What do you think?  Do causal drivers at one level of analysis seem to be particularly influential in the current European financial crisis?  How are variables from different levels interacting to shape outcomes?  Is it possible to model these interactions and predict how all of this will end, or is such a feat beyond the skills of even our best political scientists?

Is Iran’s Nuclear Program a Threat to Anyone?

Iran's Supreme Leader, Ayatollah Ali Khamenei, is considered irrational by some in the West. But do we have any reason to fear a nuclear-armed Iran?

The International Atomic Energy Agency (IAEA) released a striking report today that accuses Iran of working to develop nuclear weapons. A New York Times piece calls the report “the harshest judgment the agency has ever issued in its decade-long struggle to pierce the secrecy surrounding the Iranian program.

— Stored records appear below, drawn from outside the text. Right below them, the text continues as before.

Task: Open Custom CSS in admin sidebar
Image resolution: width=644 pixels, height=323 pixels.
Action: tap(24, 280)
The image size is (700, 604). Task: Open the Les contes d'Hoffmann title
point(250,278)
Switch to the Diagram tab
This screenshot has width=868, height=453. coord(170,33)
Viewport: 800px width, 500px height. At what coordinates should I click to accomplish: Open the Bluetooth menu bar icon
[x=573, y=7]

The findings have already rekindled a debate among the Western allies and Israel about whether increased diplomatic pressure, sanctions, sabotage or military action could stop Iran’s program.”

This new evidence that Iran is perhaps very close to developing a nuclear weapon raises the question: so what?

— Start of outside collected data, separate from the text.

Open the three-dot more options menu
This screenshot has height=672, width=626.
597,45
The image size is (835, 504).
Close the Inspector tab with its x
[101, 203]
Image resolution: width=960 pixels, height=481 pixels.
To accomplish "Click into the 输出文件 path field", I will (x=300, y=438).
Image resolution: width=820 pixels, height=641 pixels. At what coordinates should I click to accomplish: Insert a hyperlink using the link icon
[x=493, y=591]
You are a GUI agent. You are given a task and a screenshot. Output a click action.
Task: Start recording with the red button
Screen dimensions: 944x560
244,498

Neorealists such as Kenneth Waltz and John Mearsheimer, who treat states as if they were rational, unitary actors, believe that a nuclear Iran would not be reckless and would neither launch its nuclear weapons at another state nor give weapons to terrorists.  Their argument, premised on rational deterrence theory, is that even Iran’s leaders–who sometimes appear irrational to Western observers–are sensitive enough to the obvious costs of nuclear retaliation that they would never jeopardize the existence of their country by launching a nuclear attack that has a chance of being traced back to them.  In fact, such thinkers have favored the selective proliferation of nuclear weapons to additional countries so as to stabilize regional rivalries and make war unthinkable.

David Rothkopf, in a blog post entitled “The World is Misreading Obama on Iran,” contends that a supposedly “dovish” President Obama may contemplate using military force to prevent the Islamic Republic from getting a nuclear bomb: “But in the end, as dangerous as an attack might be militarily and politically, if the President believes there is no other alternative to stopping Iran from gaining the ability to produce highly enriched uranium and thus manufacture nuclear weapons, he will seriously consider military action and it is hardly a certainty he won’t take it.”

But why is Obama so afraid of a nuclear Iran?  If the neorealists are right, a nuclear Iran can be deterred and contained, just like the U.S. deterred and contained the ideologically driven, fiercely competitive, and nuclear-armed Soviet Union for 40-plus years during the Cold War.

What do you think?  Do the assumptions of rational deterrence theory apply to Iran’s leaders?  Why or why not?  Are there other reasons to fear a nuclear-armed Iran, other than its actual use of nuclear weapons?